06.10.2025   at 13:30 - 14:30

QM Research Seminar: Spontaneously Broken Non-Invertible Symmetries in Transverse-Field Ising Qudit Chains

Recent developments have revealed that symmetries need not form a group, but instead can be non-invertible. I will use analytical arguments and numerical evidence to illuminate how spontaneous symmetry breaking of a non-invertible symmetry is similar yet distinct from ordinary symmetry breaking. I will consider one-dimensional chains of group-valued qudits, whose local Hilbert space is spanned by elements of a finite group $G$ (reducing to ordinary qubits when $G=\mathbbm{Z}_2$).
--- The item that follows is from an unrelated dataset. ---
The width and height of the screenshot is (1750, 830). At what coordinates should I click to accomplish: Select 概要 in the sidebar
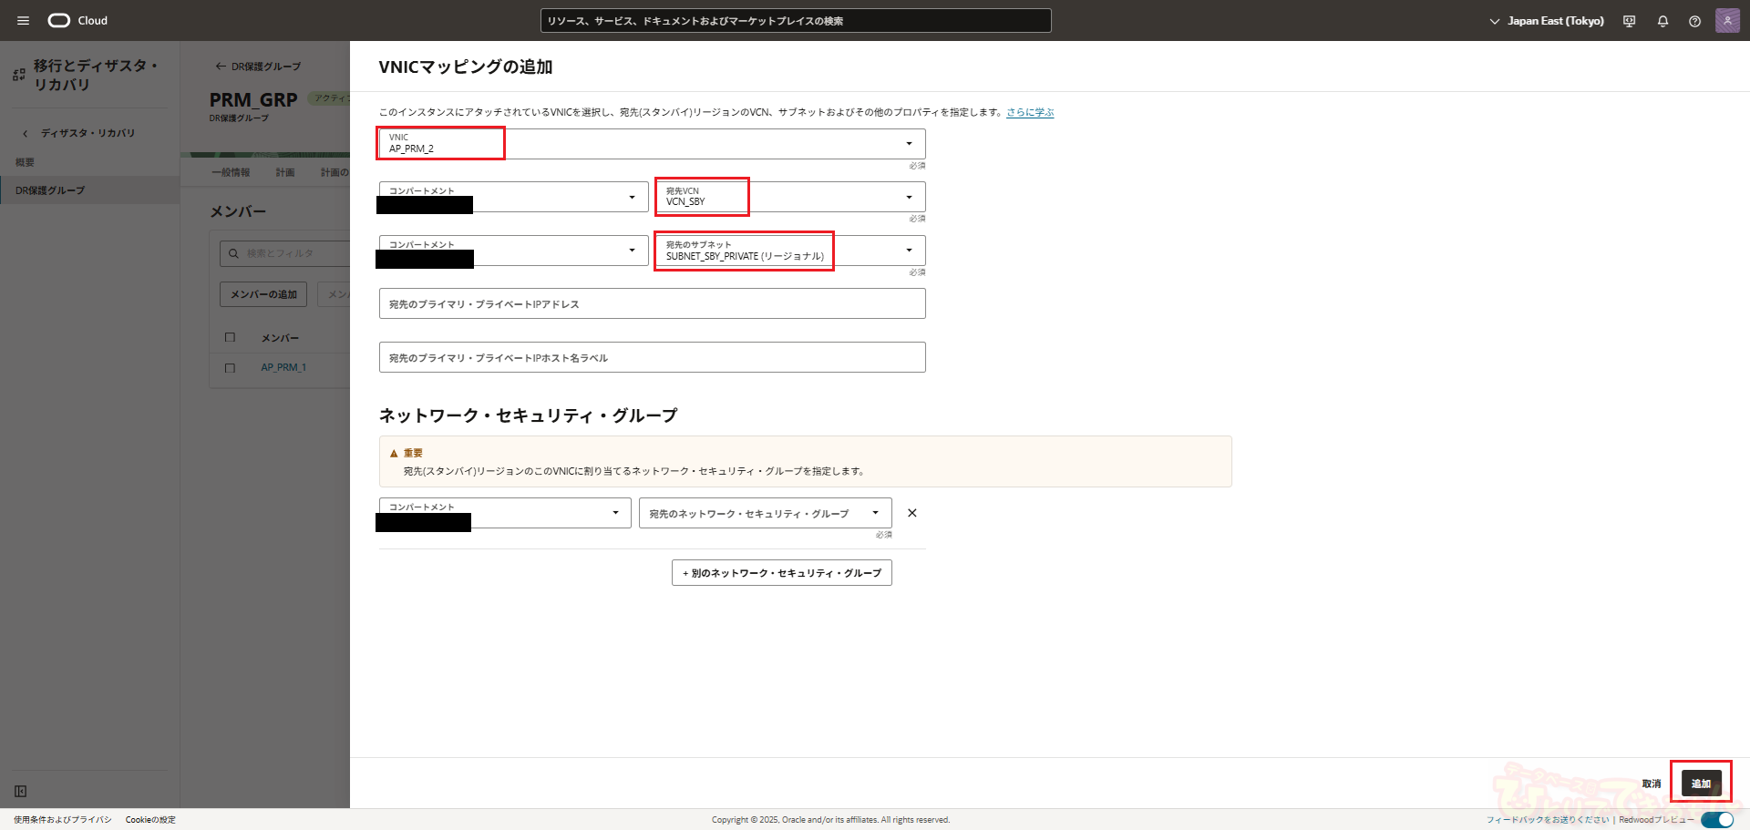(25, 162)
I will construct Ising-type transverse-field Hamiltonians with Rep($G$) symmetry whose generators multiply according to the tensor product of irreducible representations (irreps) of the group $G$. For non-Abelian $G$, the symmetry is non-invertible. In the symmetry broken phase there is one ground state per irrep on a closed chain. The symmetry breaking can be detected by local order parameters but, unlike the invertible case, different ground states have distinct entanglement patterns. I will show that for each irrep of dimension greater than one the corresponding ground state exhibits string order, entanglement spectrum degeneracies, and has gapless edge modes on an open chain -- features usually associated with symmetry-protected topological order. Consequently, domain wall excitations behave as one-dimensional non-Abelian anyons with non-trivial internal Hilbert spaces and fusion rules. This work identifies properties of non-invertible symmetry breaking that existing quantum hardware can probe and raises new questions in quantum computing.